Al Dente, formerly known as La Forchetta, changed its name due to similarities with other restaurants both in DC and worldwide. Still the same menu, still the same chef, still the same review!
As an Italian, it’s a bit difficult to review an Italian restaurant. So many of my perceptions and opinions surrounding Italian food are inevitably wrapped up in memory and nostalgia, not driven by taste alone. No pizza will ever be better than Emilio’s around the corner; no spaghetti and meatballs will ever be better than my Dad’s on a Sunday. When it comes to these comfort foods, any restaurant has little chance of competing, which is not exactly the best mindset going into a review. But La Forchetta, a new Italian restaurant near American University, isn’t simply going for traditional comfort food.
This new collaboration from restaurateur Hakan Ilhan and Chef Roberto Donna aims for that niche between traditional Italian-American dishes and the sort of upscale, fancy food you’d expect to find at Fiola or Graffiato. Think artisan pizzas, homemade pasta in rich sauces, and an extensive list of hot and cold small dishes to start your meal. And while it may not make you completely forget the Italian food you grew up on, it’s a great spot to grab a delicious Italian meal in the district.
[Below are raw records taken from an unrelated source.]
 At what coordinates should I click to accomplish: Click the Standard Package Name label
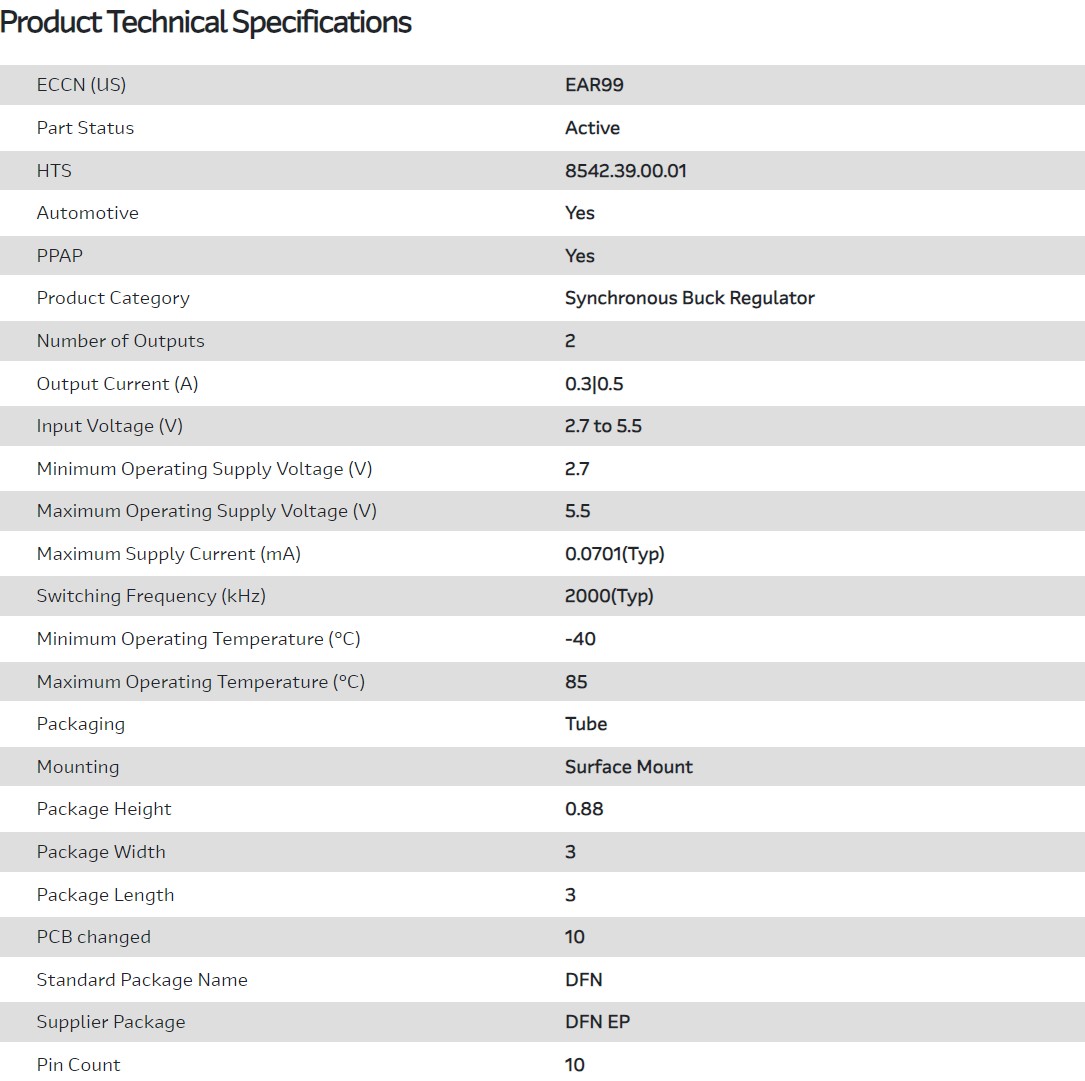pos(142,980)

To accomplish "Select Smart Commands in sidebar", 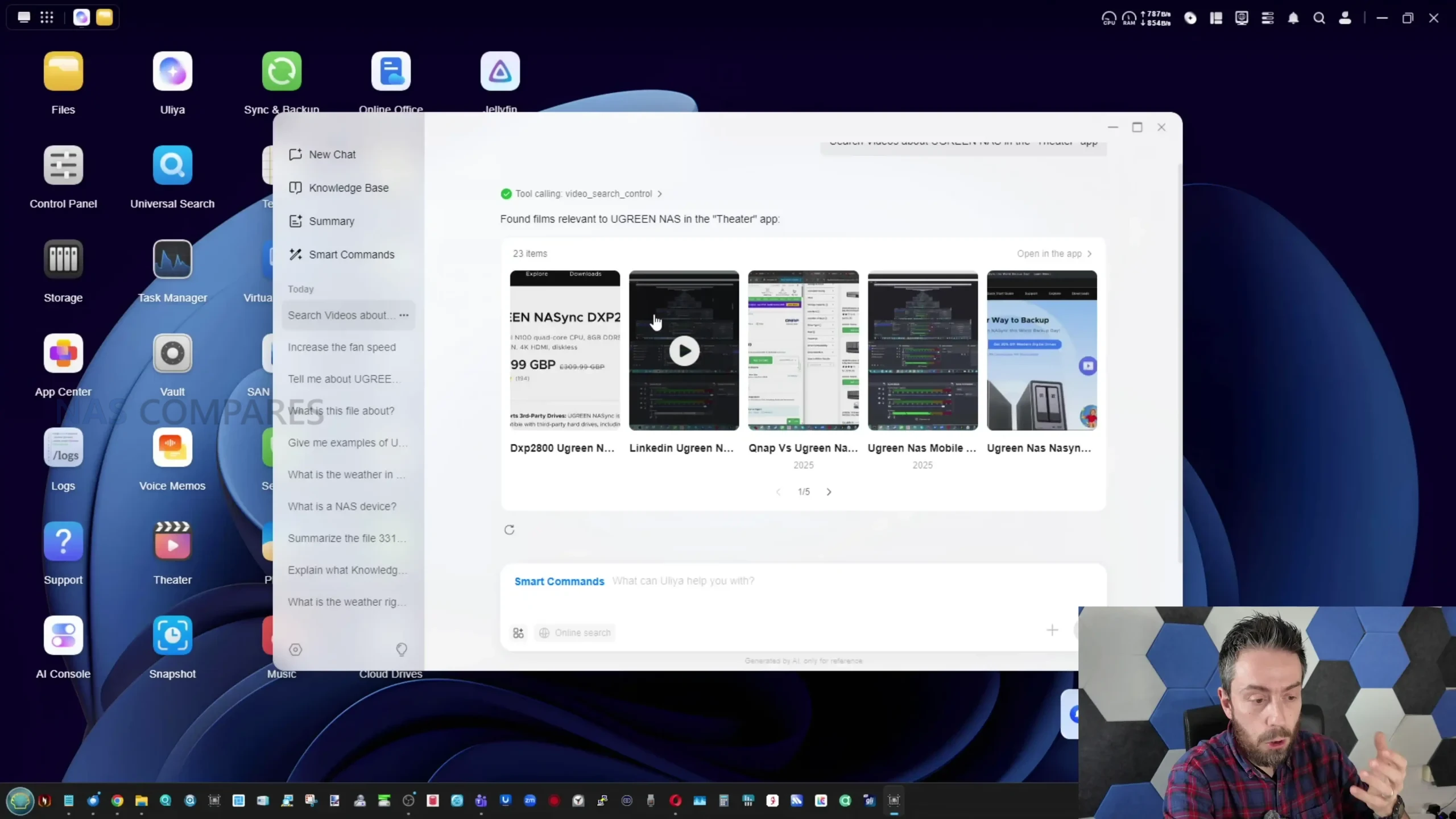I will pyautogui.click(x=351, y=255).
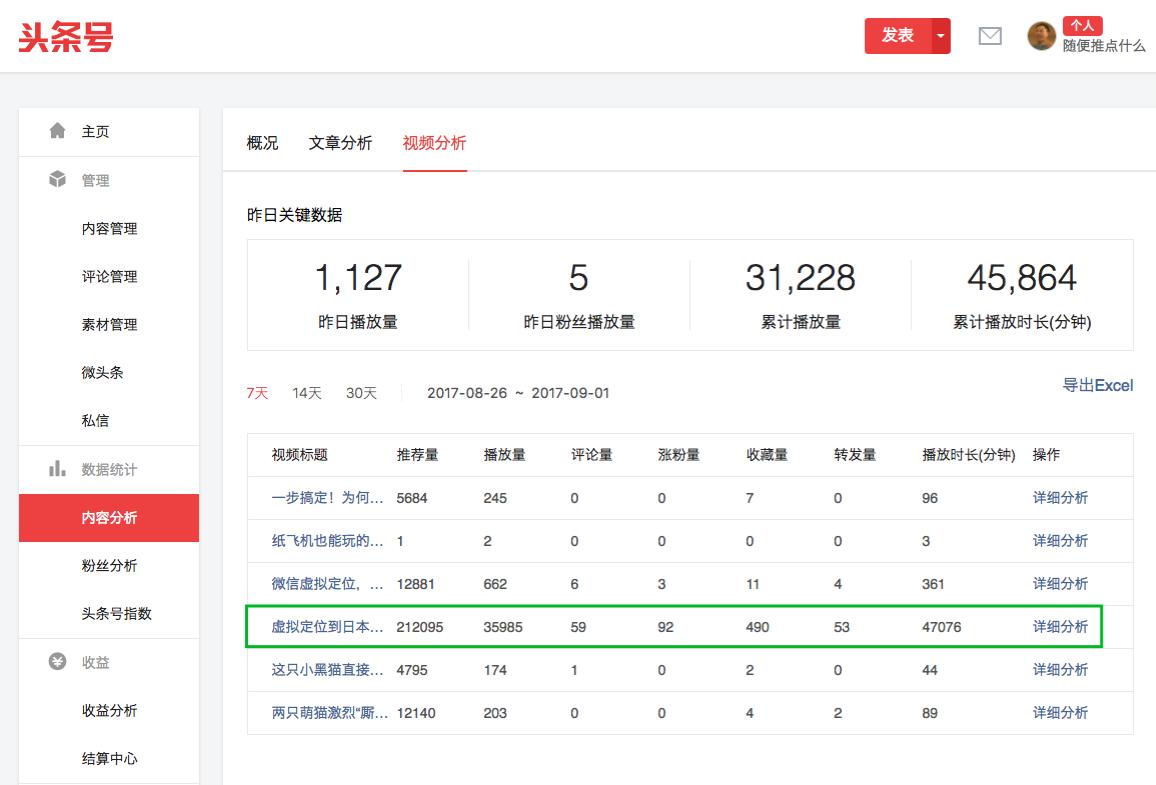Click the 个人 account badge
Screen dimensions: 1156x785
1084,26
Let’s start with the pizza. Not only did La Forchetta’s owner Hakan Ilhan implicitly challenge DC’s best-pizza-place-by-consensus 2Amy’s by setting up shop close to 2Amy’s neighborhood, he declared shortly before they opened that La Forchetta was out to take 2Amy’s crown. I’m not ready to declare a winner yet (if only to give myself an excuse to keep stuffing myself with pizza at both restaurants!), but La Forchetta’s version was definitely a worthy contender. Our whole group ordered the Margherita DOC – an Italian government designation that indicates the pizza is made using only a certain type of flour, yeast, and salt and contains no toppings other than Italian plum tomatoes, olive oil, fresh basil or dried oregano, and either buffalo mozzarella or fior di latte. They were delicious, exactly the testament to good ingredients that DOC pizza is meant to be. My one complaint was the crust: in the middle of the pizza it was really soggy, either due to too much sauce or not enough heat in the oven. To be fair, I had a similar problem on a visit to 2Amys, but it definitely made the pizza a bit difficult to eat.
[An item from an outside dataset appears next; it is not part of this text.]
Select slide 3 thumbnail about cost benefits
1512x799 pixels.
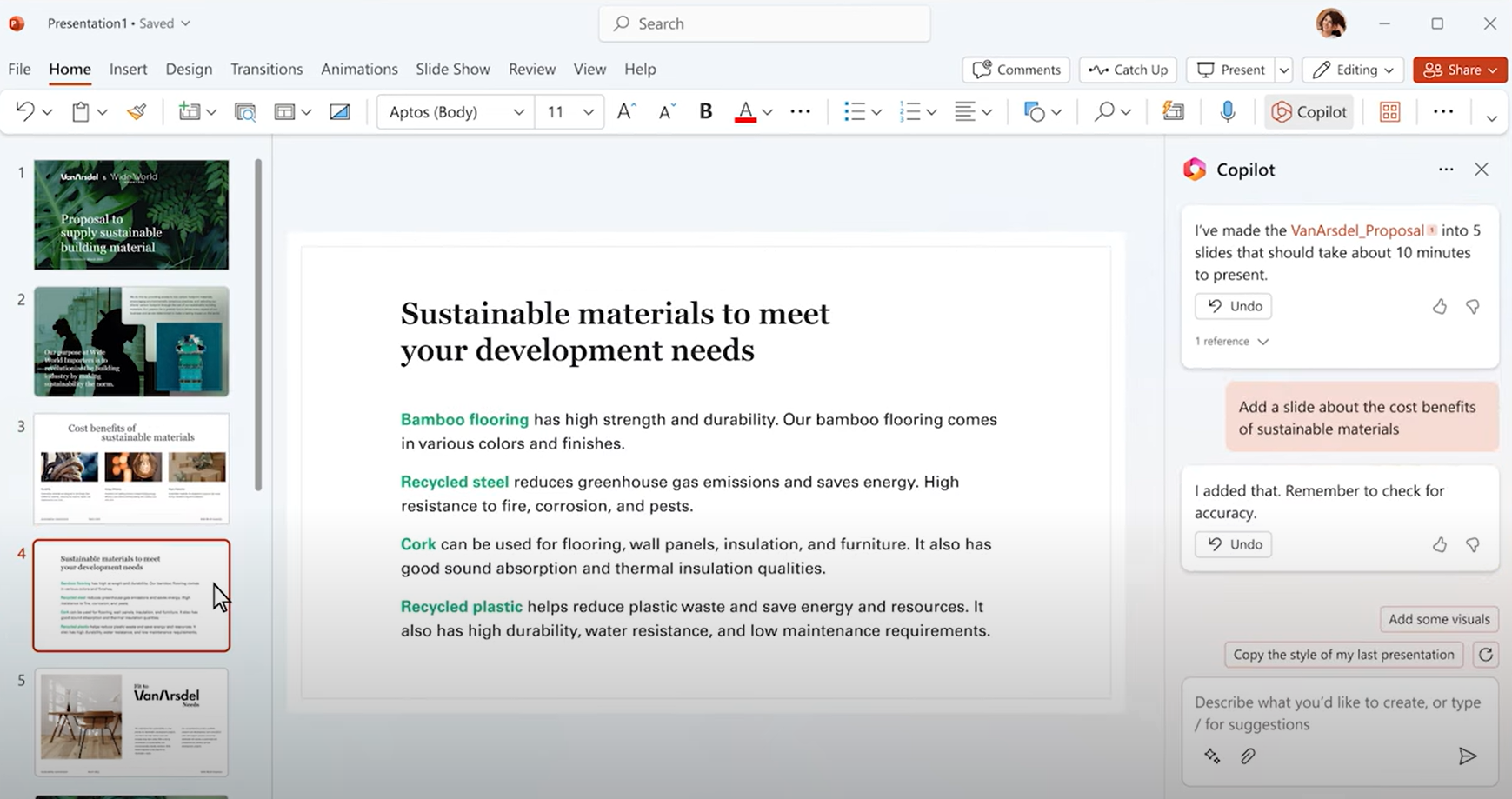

It’d be a shame, though, to limit yourself to the pizza, because La Forchetta’s strength may be the rest of its menu. Appetizers were great – polenta fries were a fun Italian take on the traditional french fry, a hot dish of small bread balls (which seems to have been taken off the menu) showed off the kitchen’s smooth, delicious tomato sauce, and Micah raved over the prosciutto-wrapped dates stuffed with gorgonzola. Sfarrato soup, a tomato soup with grains and beans, was appropriately homey and rustic. La Forchetta starts off a meal the right way.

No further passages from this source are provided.